Simple things became a challenge. But she walked to the store,  cleaned house and wandered with no plan for where she was going.

We engaged conversation about settling her affairs. But she wanted to talk about her recent baptism, plans for lunch the next day, and when a particular Micah volunteer would be taking her for a ride on his motorcycle.

There was something about that feeling: speed on her face and wind in her hair. And I don’t just mean the thrill of riding on the back of a motorcycle. She cruised through life with the top down, basking and enjoying everything she could from the given moment. Perhaps it had something to do with the scenery. Maybe she just liked the thrill. But whatever the reason, her ride through life collected her a “great cloud of witnesses.”

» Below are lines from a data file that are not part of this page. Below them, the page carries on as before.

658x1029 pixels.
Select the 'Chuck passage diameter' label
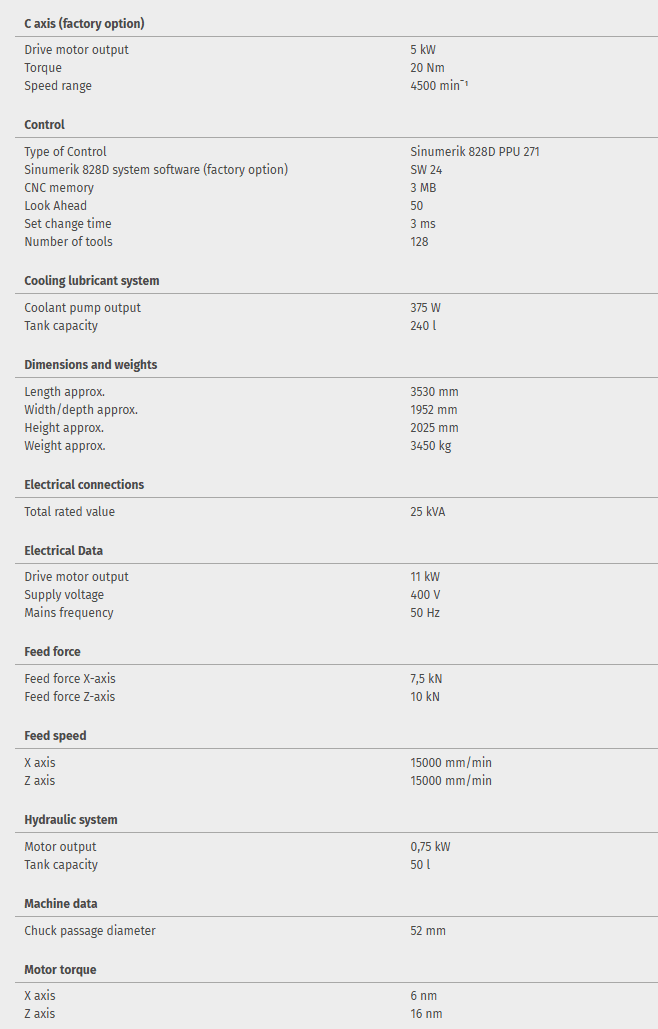[x=89, y=931]
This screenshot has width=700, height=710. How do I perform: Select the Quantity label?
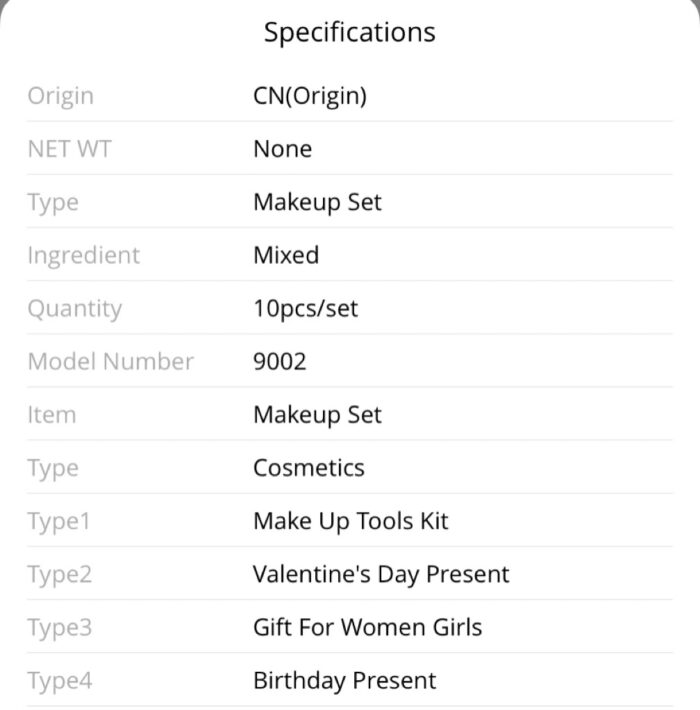pos(75,309)
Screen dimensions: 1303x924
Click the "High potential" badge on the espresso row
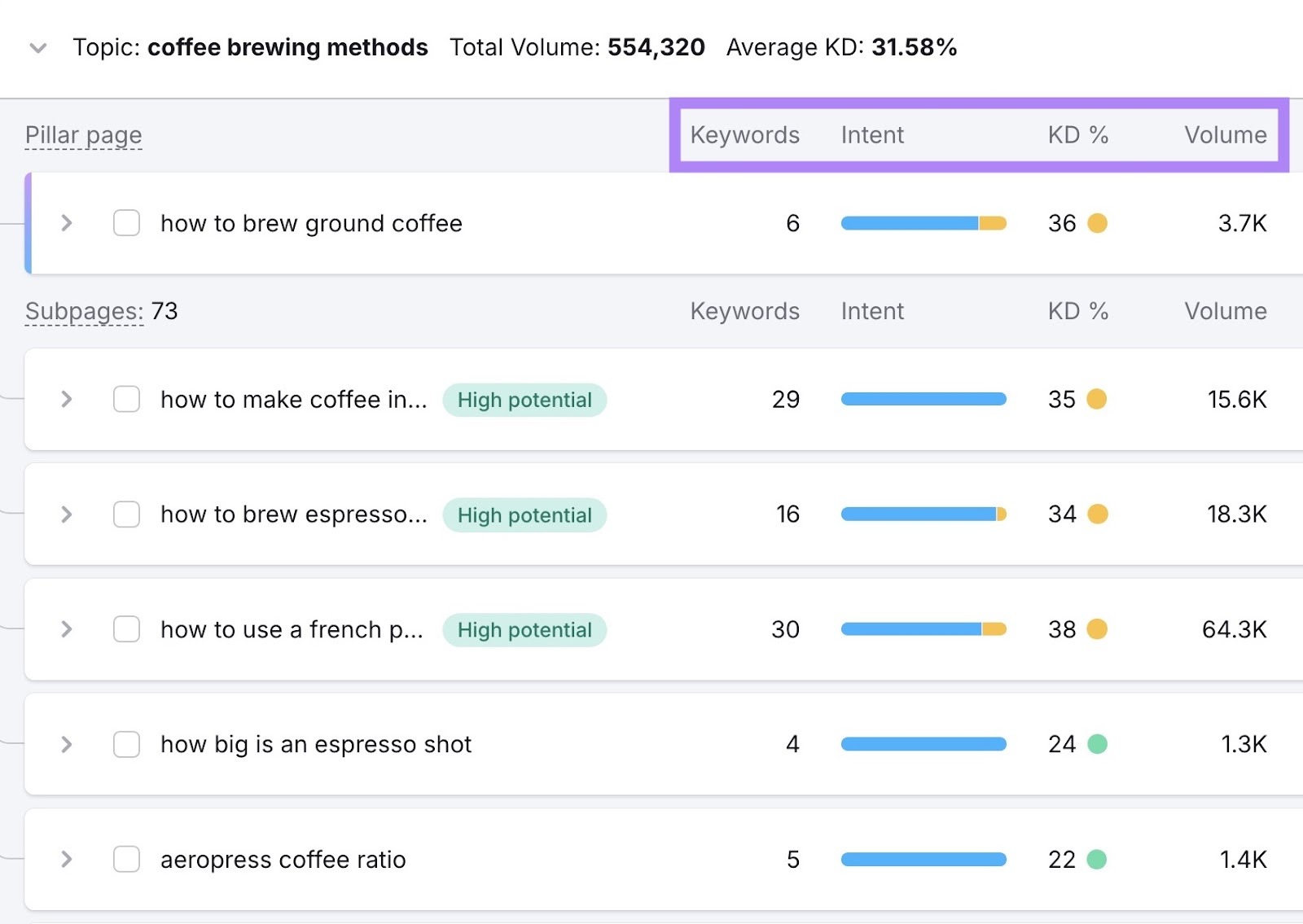click(x=524, y=515)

When she got sick, there was someone to help her with a disability application. When her money came, there were people to help her find an apartment. As she sought treatment, there were countless caretakers who toted her to doctor’s appointments and spent time understanding her care.

Volunteers spent hours delivering her favorite meals, fetching her medicine and sitting with her in the hospital. Our staff scoured the country for her family, found them in California and Minnesota and made arrangements for them to reconnect after 20 years.  And when the day came that she could no longer hold her head up, a bed was waiting for her at Micah’s home for the sick and dying.

She may have been “the last” of those “river rats,” but she was the first to have so many walking with her in that journey to the grave. We know from Hebrews 12:1 how important that cloud of witnesses is in the race that God has marked out for us. And that is the very thing our Micah family strives to be for all those races we witness every day.  

The only guarantee for any of us is that we all cross the finish line, some perhaps more gracefully than others. But as a cloud of witnesses looking out upon the races run by others, it is our job to help each other run the best possible race we can. It is that love for one another, the cheers, the tears and unconditional care that gives us all the opportunity to throw off all that hinders us and ride with the top down, all the way to our final breath.